THE ORTHODOX JEWESS

The first of the two well-marked classes of women in the Ghetto is that of the ignorant orthodox Russian Jewess. She has no language but Yiddish, no learning but the Talmudic law, no practical authority but that of her husband and her rabbi. She is even more of a Hausfrau than the German wife. She can own no property, and the precepts of the Talmud as applied to her conduct are largely limited to the relations with her husband. Her life is absorbed in observing the religious law and in taking care of her numerous children. She is drab and plain in appearance, with a thick waist, a wig, and as far as is possible for a woman a contempt for ornament. She is, however, with the noticeable assimilative sensitiveness of the Jew, beginning to pick up some of the ways of the American woman. If she is young when she comes to America, she soon lays aside her wig, and sometimes assumes the rakish American hat, prides herself on her bad English, and grows slack in the observance of Jewish holidays and the dietary regulations of the Talmud. Altho it is against the law of this religion to go to the theatre, large audiences, mainly drawn from the ignorant workers of the sweat-shops and the fishwives and pedlers of the push-cart markets, flock to the Bowery houses. It is this class which forms the large background of the community, the masses from which more cultivated types are developing.

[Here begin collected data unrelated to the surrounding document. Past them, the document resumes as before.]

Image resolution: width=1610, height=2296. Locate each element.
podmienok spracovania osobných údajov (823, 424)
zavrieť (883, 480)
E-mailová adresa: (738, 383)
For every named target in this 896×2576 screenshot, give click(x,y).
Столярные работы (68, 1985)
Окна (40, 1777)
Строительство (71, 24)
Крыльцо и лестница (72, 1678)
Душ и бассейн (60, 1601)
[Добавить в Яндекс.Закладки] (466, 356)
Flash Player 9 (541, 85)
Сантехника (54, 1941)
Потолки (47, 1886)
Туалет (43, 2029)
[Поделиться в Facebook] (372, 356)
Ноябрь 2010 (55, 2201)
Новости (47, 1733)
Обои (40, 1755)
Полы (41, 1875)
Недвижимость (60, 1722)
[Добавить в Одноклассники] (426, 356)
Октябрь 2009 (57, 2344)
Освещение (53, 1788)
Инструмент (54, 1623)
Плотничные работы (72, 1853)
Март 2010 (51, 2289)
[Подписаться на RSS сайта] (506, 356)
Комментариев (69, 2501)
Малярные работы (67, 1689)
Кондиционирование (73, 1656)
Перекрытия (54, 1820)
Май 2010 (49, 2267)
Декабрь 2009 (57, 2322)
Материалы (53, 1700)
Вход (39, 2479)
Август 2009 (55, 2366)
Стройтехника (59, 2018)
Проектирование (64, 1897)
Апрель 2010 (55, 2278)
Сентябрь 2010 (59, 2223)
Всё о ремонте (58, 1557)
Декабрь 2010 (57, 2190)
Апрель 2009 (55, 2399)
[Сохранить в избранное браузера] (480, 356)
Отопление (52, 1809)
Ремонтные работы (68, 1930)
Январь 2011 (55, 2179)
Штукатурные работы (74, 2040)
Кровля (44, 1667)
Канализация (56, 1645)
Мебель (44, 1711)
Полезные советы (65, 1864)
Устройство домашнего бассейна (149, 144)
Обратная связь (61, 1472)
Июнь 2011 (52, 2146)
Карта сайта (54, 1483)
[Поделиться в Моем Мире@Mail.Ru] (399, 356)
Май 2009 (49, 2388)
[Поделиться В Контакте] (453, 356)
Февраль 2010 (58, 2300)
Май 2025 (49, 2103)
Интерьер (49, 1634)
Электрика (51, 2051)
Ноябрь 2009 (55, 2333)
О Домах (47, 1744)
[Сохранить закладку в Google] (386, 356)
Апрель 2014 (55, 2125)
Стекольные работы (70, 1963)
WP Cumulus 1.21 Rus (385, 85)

HER LIFE IS ABSORBED IN OBSERVING THE RELIGIOUS LAW

Many a literary sketch in the newspapers of the quarter portrays these ignorant, simple, devout, housewifely creatures in comic or pathetic, more often, after the satiric manner of the Jewish writers, in serio-comic vein. The authors, altho they are much more educated, yet write of these women, even when they write in comic fashion, with fundamental sympathy. They picture them working devotedly in the shop or at home for their husbands and families, they represent the sorrow and simple jealousy of the wife whose husband's imagination, perhaps, is carried away by the piquant manner and dress of a Jewess who is beginning to ape American ways; they tell of the comic adventures in America of the newly-arrived Jewess: how she goes to the theatre, perhaps, and enacts the part of Partridge at the play. More fundamentally, they relate how the poor woman is deeply shocked, at her arrival, by the change which a few years have made in the character of her husband, who had come to America before her in order to make a fortune. She finds his beard shaved off, and his manners in regard to religious holidays very slack. She is sometimes so deeply affected that she does not recover. More often she grows to feel the reason and eloquence of the change and becomes partly accustomed to the situation; but all through her life she continues to be dismayed by the precocity, irreligion and Americanism of her children. Many sketches and many scenes in the Ghetto plays present her as a pathetic "greenhorn" who, while she is loved by her children, is yet rather patronized and pitied by them.

In "Gott, Mensch und Teufel," a Yiddish adaptation of the Faust idea, one of these simple religious souls is dramatically portrayed. The restless Jewish Faust, his soul corrupted by the love of money, puts aside his faithful wife in order to marry another woman who has pleased his eye. He uses as an excuse the fact that his marriage is childless, and as such rendered void in accordance with the precepts of the religious law. His poor old wife submits almost with reverence to the double authority of husband and Talmud, and with humble demeanor and tears streaming from her eyes begs the privilege of taking care of the children of her successor.

In "The Slaughter" there is a scene which picturesquely portrays the love of the poor Jew and the poor Jewess for their children. The wife is married to a brute, whom she hates, and between the members of the two families there is no relation but that of ugly sordidness. But when it is known that a child is to be born they are all filled with the greatest joy. The husband is ecstatic and they have a great feast, drink, sing and dance, and the young wife is lyrically happy for the first time since her marriage.

Many little newspaper sketches portray the simple sweat-shop Jewess of the ordinary affectionate type, who is exclusively minded so far as her husband's growing interest in the showy American Jewess is concerned. Cahan's novel, "Yekel," is the Ghetto masterpiece in the portrayal of these two types of women—the wronged "greenhorn" who has just come from Russia, and she who, with a rakish hat and bad English, is becoming an American girl with strange power to alienate the husband's affections.